[Start of section]

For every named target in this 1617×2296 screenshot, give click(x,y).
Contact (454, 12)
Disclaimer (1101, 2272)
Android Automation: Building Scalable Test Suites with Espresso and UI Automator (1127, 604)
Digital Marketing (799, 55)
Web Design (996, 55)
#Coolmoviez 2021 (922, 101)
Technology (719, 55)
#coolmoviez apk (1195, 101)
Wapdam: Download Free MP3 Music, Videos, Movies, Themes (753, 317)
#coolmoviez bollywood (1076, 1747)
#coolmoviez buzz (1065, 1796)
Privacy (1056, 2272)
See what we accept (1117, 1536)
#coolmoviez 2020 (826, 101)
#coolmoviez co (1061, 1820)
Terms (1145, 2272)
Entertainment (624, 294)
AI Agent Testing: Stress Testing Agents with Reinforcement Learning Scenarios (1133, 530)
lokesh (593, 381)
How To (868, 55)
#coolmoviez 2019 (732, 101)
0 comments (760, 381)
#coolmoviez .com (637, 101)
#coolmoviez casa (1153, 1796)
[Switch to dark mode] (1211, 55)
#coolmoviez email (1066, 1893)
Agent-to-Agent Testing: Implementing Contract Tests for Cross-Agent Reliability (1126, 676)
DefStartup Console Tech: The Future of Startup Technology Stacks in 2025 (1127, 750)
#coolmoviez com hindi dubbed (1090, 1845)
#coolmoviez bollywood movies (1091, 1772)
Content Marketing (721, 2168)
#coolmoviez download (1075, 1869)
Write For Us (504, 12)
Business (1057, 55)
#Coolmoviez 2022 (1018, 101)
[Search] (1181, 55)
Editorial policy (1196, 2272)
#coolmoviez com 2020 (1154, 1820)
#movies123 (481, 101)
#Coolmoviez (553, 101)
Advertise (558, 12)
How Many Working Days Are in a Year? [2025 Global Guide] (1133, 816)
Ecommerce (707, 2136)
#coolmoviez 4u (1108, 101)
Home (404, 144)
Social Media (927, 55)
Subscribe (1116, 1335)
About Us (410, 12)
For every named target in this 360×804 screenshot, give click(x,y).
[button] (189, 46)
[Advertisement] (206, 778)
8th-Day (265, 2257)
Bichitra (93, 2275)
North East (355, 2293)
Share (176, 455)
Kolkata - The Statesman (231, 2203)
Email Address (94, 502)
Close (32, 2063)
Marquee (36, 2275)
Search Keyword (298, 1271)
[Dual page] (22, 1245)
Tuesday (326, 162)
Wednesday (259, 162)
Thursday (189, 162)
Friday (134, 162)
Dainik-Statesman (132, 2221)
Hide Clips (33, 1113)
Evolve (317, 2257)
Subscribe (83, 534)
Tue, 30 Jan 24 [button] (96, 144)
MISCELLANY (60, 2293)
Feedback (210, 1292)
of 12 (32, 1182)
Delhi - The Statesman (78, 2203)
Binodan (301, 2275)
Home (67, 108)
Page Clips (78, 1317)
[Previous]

[End of section]

### Problem to work on
Nothing but the lines from the one with "MISCELLANY (60, 2293)" through the final line of the data above should be output, exactly as written.

### Written answer
MISCELLANY (60, 2293)
Feedback (210, 1292)
of 12 (32, 1182)
Delhi - The Statesman (78, 2203)
Binodan (301, 2275)
Home (67, 108)
Page Clips (78, 1317)
[Previous]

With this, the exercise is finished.